I've had to uninstall MusicMatch 10.x because it's too buggy(I'm using Win XP). Ver. 9.x is the one that works best.
Your CD collection is already digital. Compact discs provide two channels of sound digitized at 44.1 kilohertz sampling. So technically you're converting from one digital encoding scheme to another. MP3 and other new formats provide pretty good quality with far less storage space required.
But it was already digital, and already high quality.
First i would like to congratulate Scott Z for a great, complete answer.
Now i prefer Winamp to be my personal music player ripper/encoder. with a host of plugins to personalize it and skinable interface, you can do almost anyting. Theres even an ipod plugin, for your next step in to digital muisc, Edward. I would also advise you to invest in a larger hard drive or a 2nd hard drive.

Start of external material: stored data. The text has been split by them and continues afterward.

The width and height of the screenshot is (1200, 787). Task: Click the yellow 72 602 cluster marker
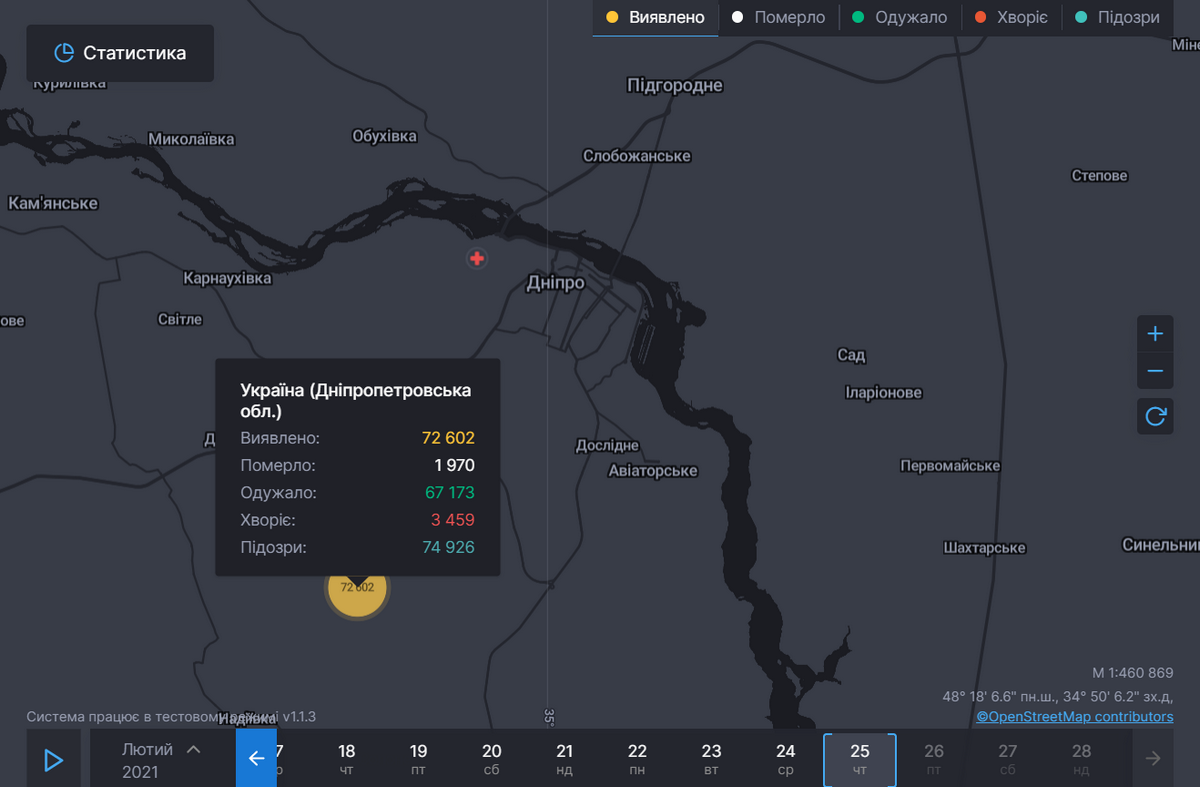click(357, 588)
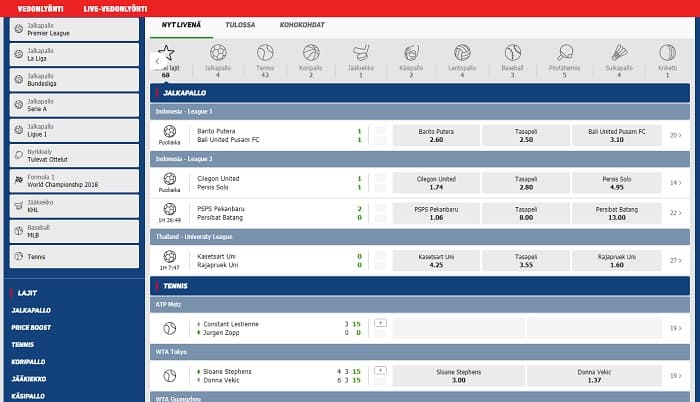Click the Koripallo basketball icon
Screen dimensions: 700x402
311,53
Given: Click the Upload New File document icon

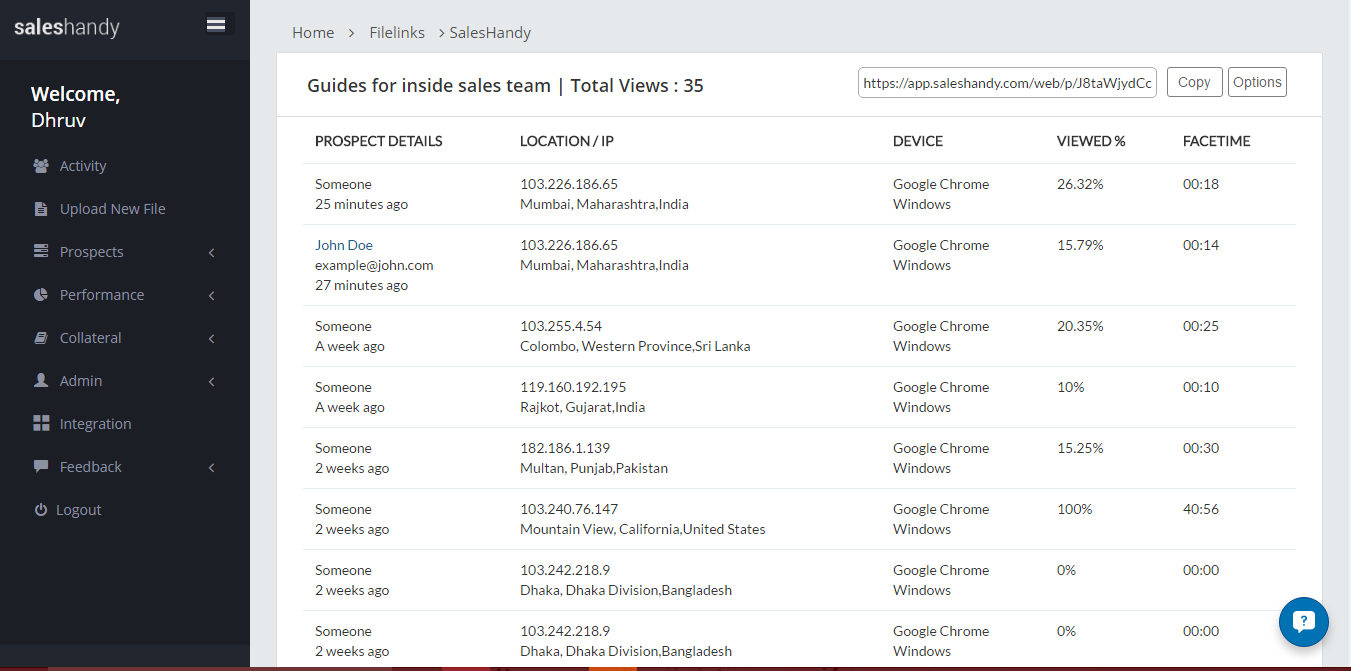Looking at the screenshot, I should (x=41, y=209).
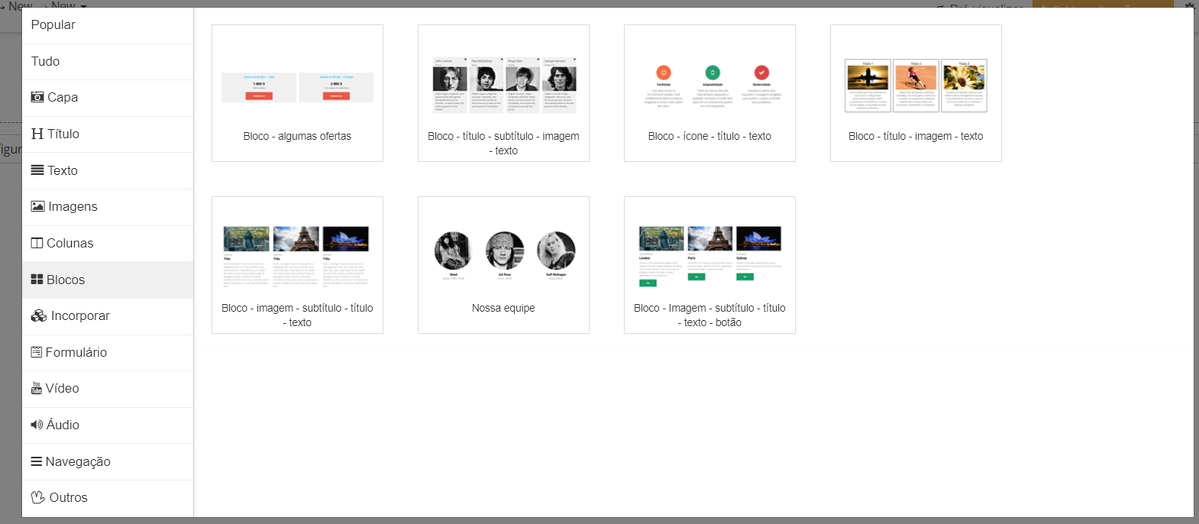This screenshot has height=524, width=1199.
Task: Click the hamburger icon beside Navegação
Action: [x=37, y=462]
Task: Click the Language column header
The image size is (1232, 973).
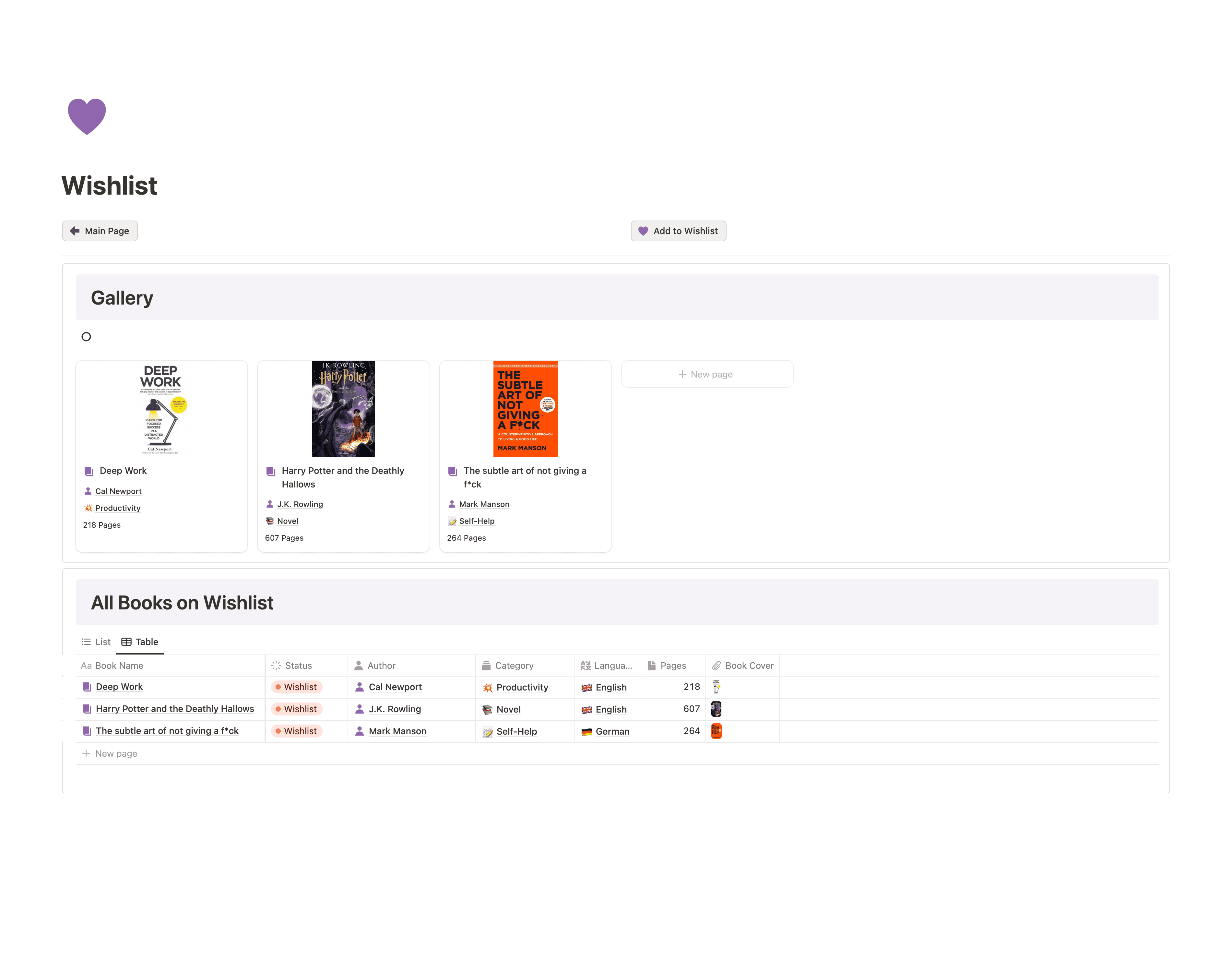Action: [x=607, y=666]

My seccond choice would be iTunes, its verry well supported and the most popular player bar none on the market right now.
When I use winamp I get lots of background noise. Kind of a hiss/static thing. This happens when I'm listening to my own files as well as streaming audio. I've used a few different versions of WA and think that I'm using the latest right now but I've always gotton the noisey playback. I find JetAudio, RealA, and WMP much quieter.
Is there something wrong here? I'd like WA to play just as quietly as the rest...
It should be noted that reducing the "bit rate" does not reduce the ends of the audio spectrum, it affects the entire spectrum.
Bit Rate refers to the number of times that the audio is sampled each second. If there were ten 1khz notes in one second of audio, and you were sampling at a rate of only 5 times per second, then you would loose all or some of half of those 1khz notes.
At bit rates of 128k+, you can't actually loose whole notes-- you loose parts of the harmonics and interactions between sounds, resulting in less presence and realisim. At a low enough bit rate, the audio waves would have so much missing that the distortion becomes audible.
http://cdexos.sourceforge.net/
You can choose among a variety of formats an decide what you like more while listening. In a format, you have to consider quality, not only compression rates. And only you can decide which you like more... after listening and weight the balance between saved disk space and final quality of the compresed file.
Only your own ears must decide...
I Hope I have helped...
I tried CDex 1.51 and it appears to be a great freeware audio program w/all the bells and whistles. I am running win98SE and encountered too many bugs/issues with it, when all I want is a user-friendly converter.
Switch is the answer for me
Download.com keyword Switch
Switch is a program for Windows that lets you convert audio files from one format to another. All major audio file formats can be loaded and converted using this program.
WMA sounds awful in side-by-side tests with MP3 and the original WAV file.
The reason is WMA adds a strange reverse-reverb to everything. Then end result is everything sounds "swishier" as each sound is preceeded by a kind of "echo".
WMA is -NOT- a format you should ever use.